OSIS environment

Mask slides

Changing mask slides is the only operation that the observers (or the OA) may have to do at night in the dome. The mask slides are introduced through a port in the bottom cover of the central octagon. Presently, OSIS slides can accomodate three 24 x 24 mm mask-holders in addition to the open position. The mask slide is locked into position at each location to ensure that there is no lost motion or flexure.

FIGURE 8. OSIS mask slide (front view)

Filters

The tolerances for filters designed to fit in the MOS/OSIS visible filter wheels are quite tight. If you intend to bring your own filters or have them fabricated for your observations, they should have the following specifications (CFHT standard):

Size: 76.2 mm (3 inches) diameter. 75 mm round filters can also be accomodated "à la rigueur".
Thickness: MUST not exceed 7 mm.
Imaging quality: /4 or better, peak to valley over the surface.
Coating: Hard, anti-reflection coating on both surfaces preferred.
Blocking: 10-4 or better between the low cut-off of the filter and 3000Å and above the high cut-off of the filter and 11000 Å.
Band width and central wavelength: specified for 0° C and a parallel beam.

A list of the filters which can be used in OSIS is available on the CFHT Web pages.

Grisms
The grisms mounted in the MOS/OSIS cassettes have a circular cross sections and 65 mm diameters. The maximum practical thickness is 60 mm. If you think that a new grism should be purchased for OSIS, first check that it can be designed within the above specifications.
The CFHT grisms available for OSIS are listed on the CFHT Grism Web Page . Efficiencies for the various grisms are plotted below.

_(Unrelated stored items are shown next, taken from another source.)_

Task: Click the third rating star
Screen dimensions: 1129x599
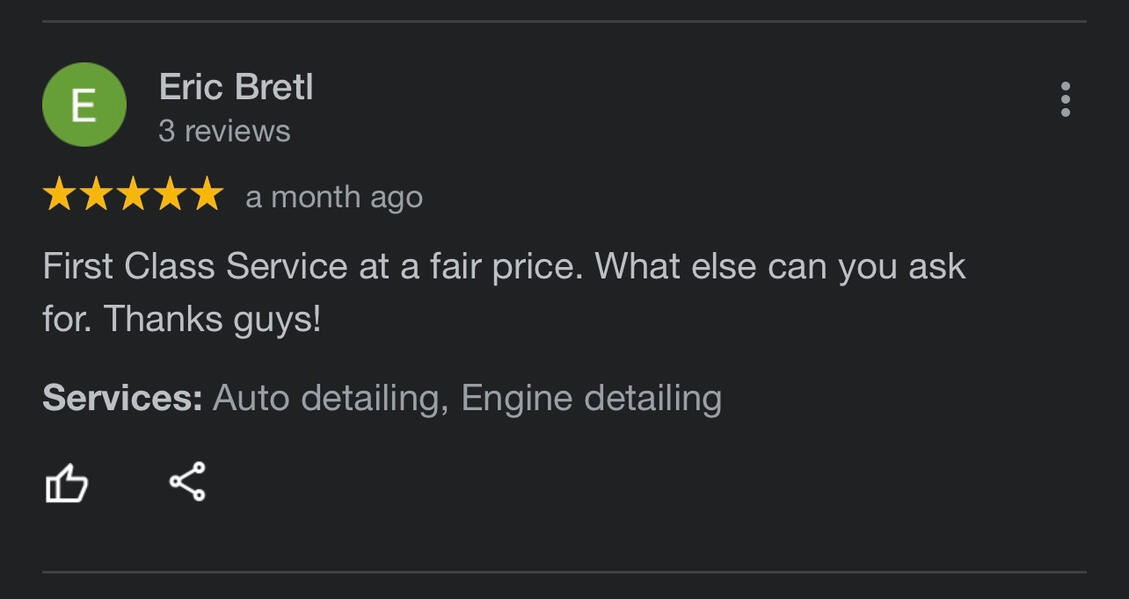Action: click(x=133, y=195)
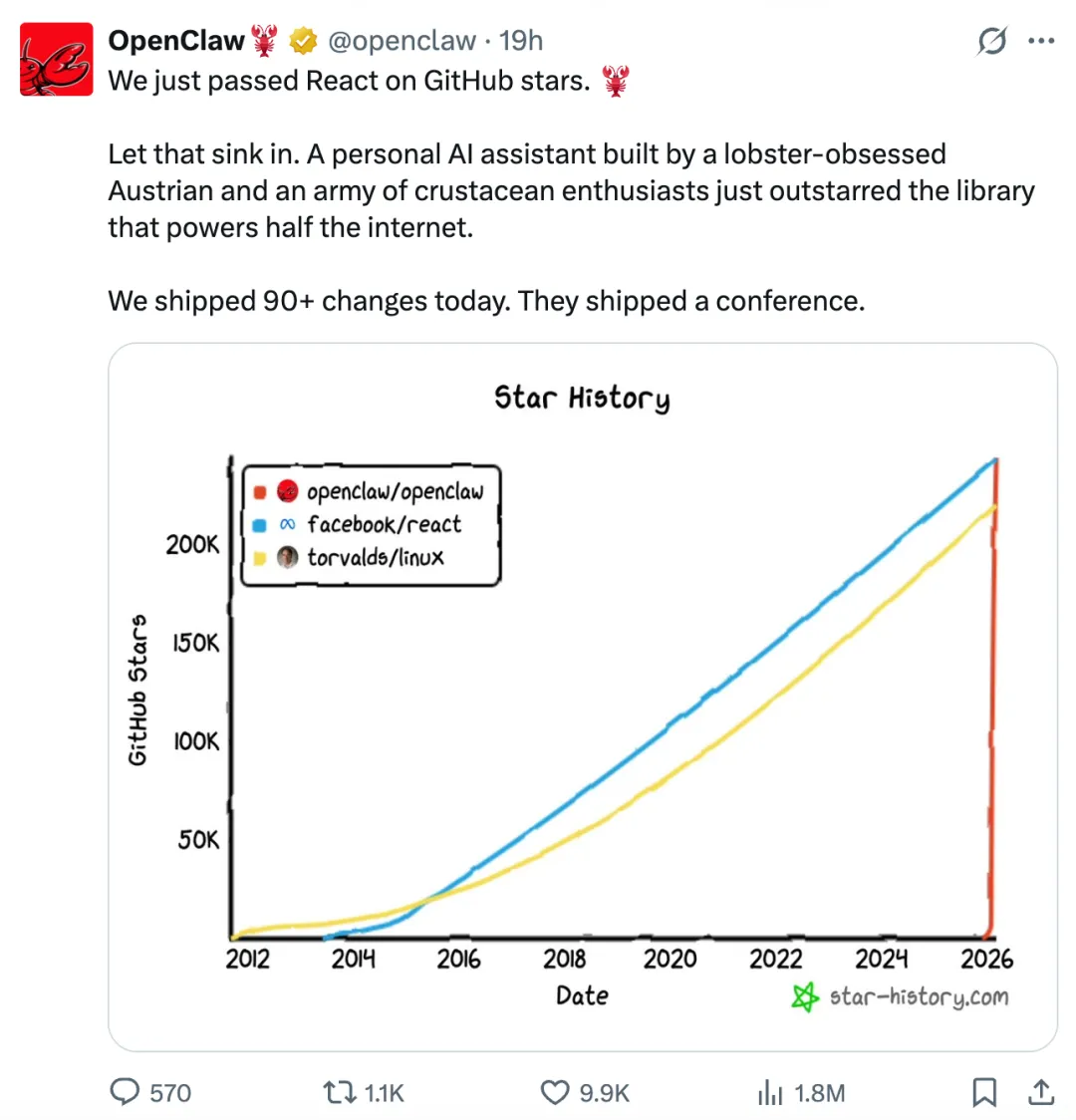
Task: Click the red openclaw/openclaw legend swatch
Action: pos(260,491)
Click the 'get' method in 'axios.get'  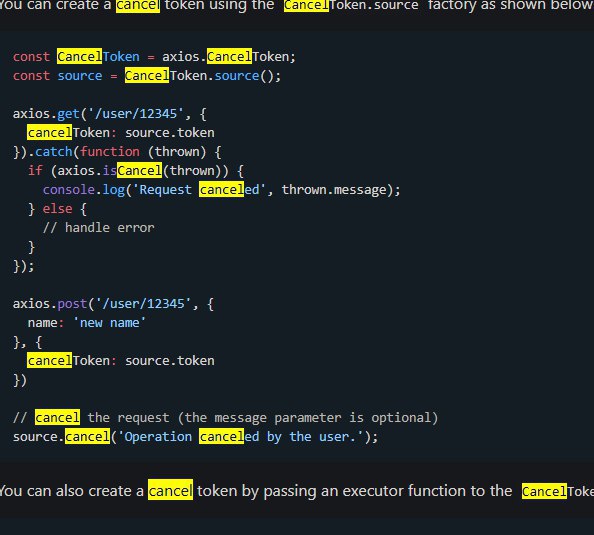tap(69, 114)
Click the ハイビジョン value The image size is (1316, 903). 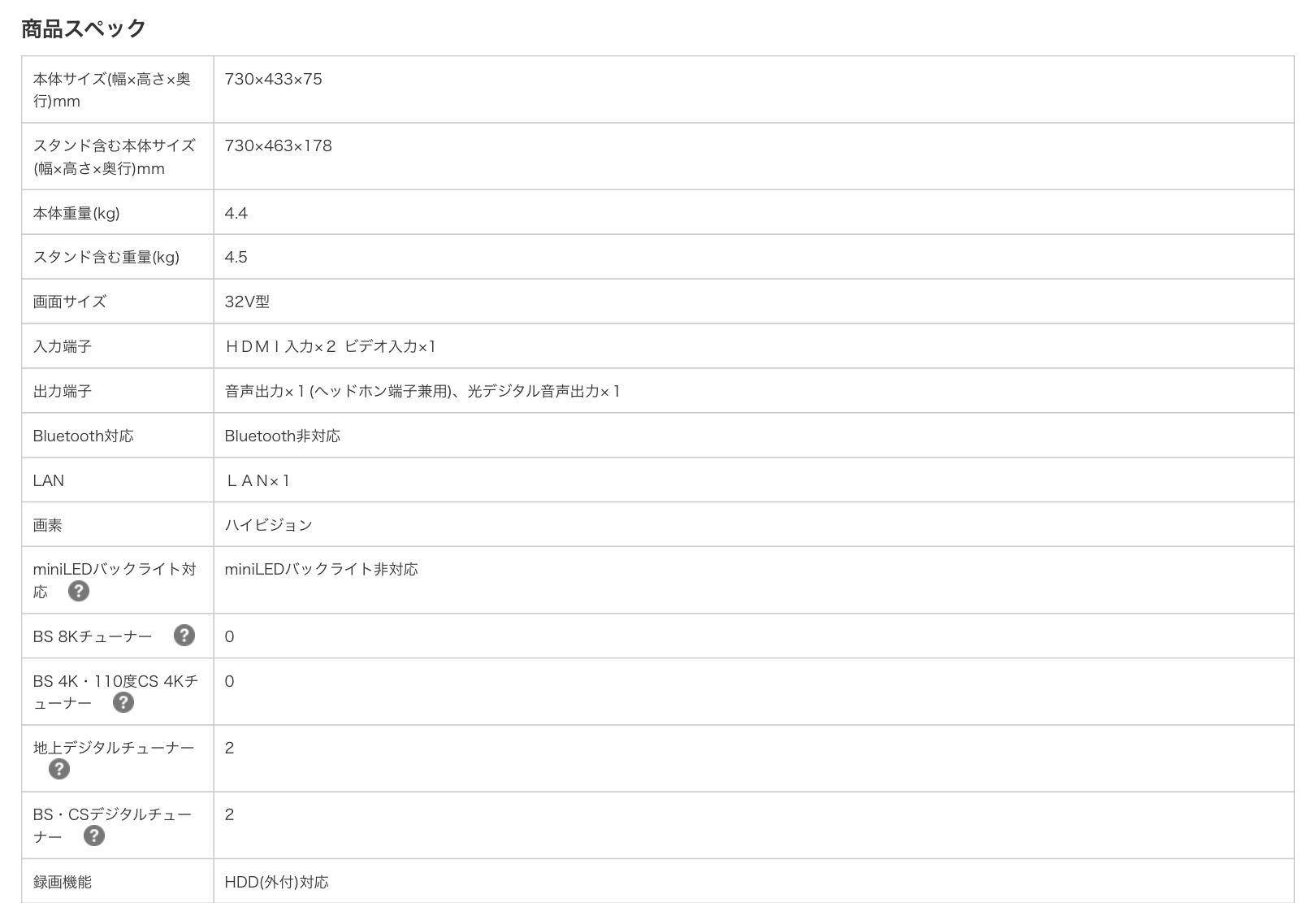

FIGURE 9: Visible grism efficiencies

OSIS detectors

Currently, the optical detectors available to OSIS are the CCDs EEV-1 and Loral-3. The IR detector for the OSIS-IR mode is CFHT-IR. See the CFHT Detectors web pages for more details.

Calibration lamps

Calibration lamps are provided by the Gumball system, a CFHT calibration lamp facility for various instruments. The lamps can be selected from the Pegasus session and are activated when a calibration exposure is obtained.

LAser MAchine (LAMA)

Mask preparation

Once an image of a field has been acquired, the mask preparation is carried out with another HP terminal by starting a LAMA session (login as lama; ask your support astronomer for the current password).

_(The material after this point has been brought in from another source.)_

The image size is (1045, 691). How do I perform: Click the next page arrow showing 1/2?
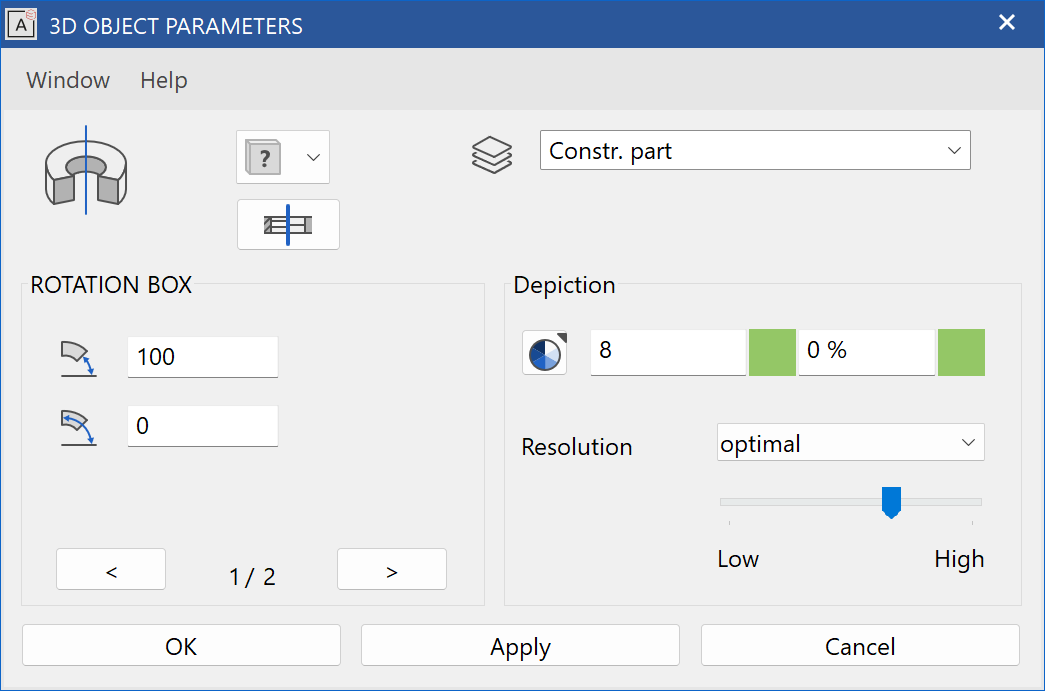coord(391,569)
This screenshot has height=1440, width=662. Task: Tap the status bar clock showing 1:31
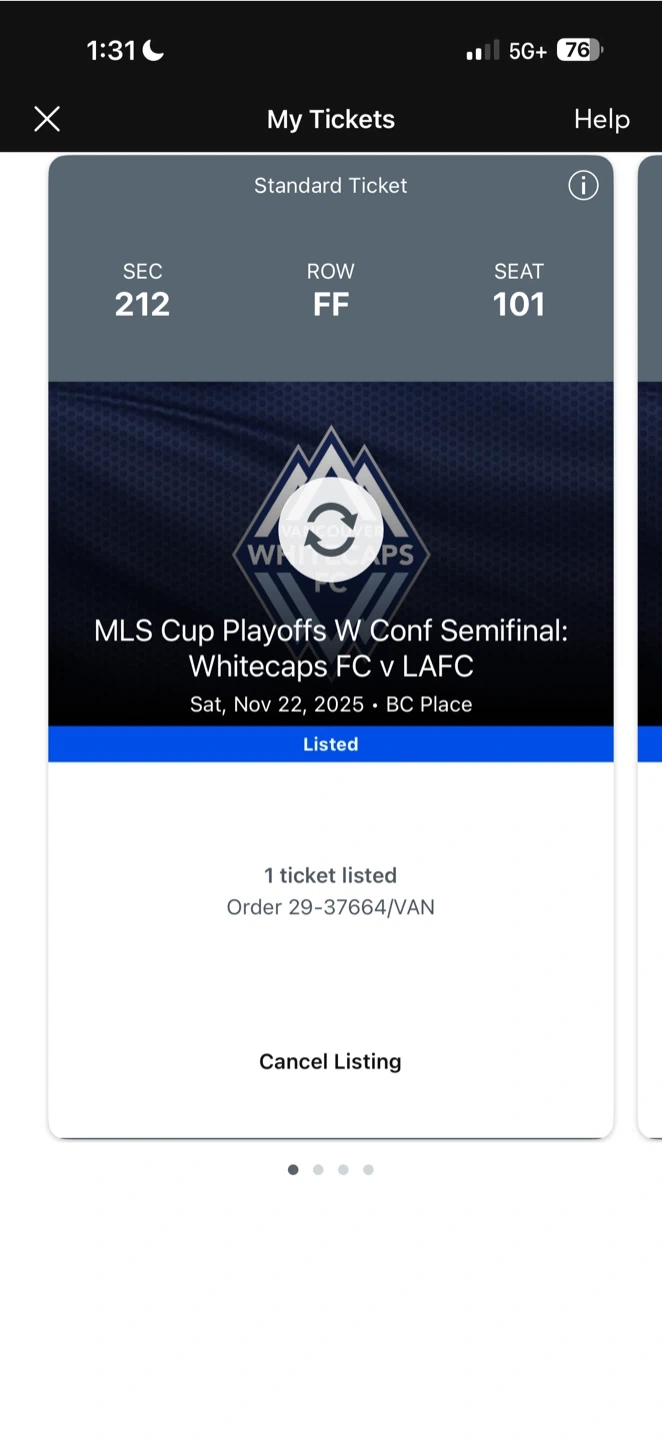pyautogui.click(x=110, y=50)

To design a mask, you will display the field image and interactively superimpose the aperture contours on the objects of your choice. The details of the procedure are given in a next chapter. We just note here that you need to select the size of your slitlets (for objects) and round apertures (for centering stars), then use the MOS and PAN icons to move the apertures from one object to the next, and to center them precisely.

Once you have completed your mask design, select "do it" in the SAOIMAGE/MOS menu. This will create the appropriate mask design file which may be recalled on any SAOIMAGE display at later stages, as well as a specially formatted file (the "YAG file") for mask drilling with the LAMA machine.

Mask cutting

Forward the LAMA mask file name to the LAMA operator (it could be yourself) for drilling.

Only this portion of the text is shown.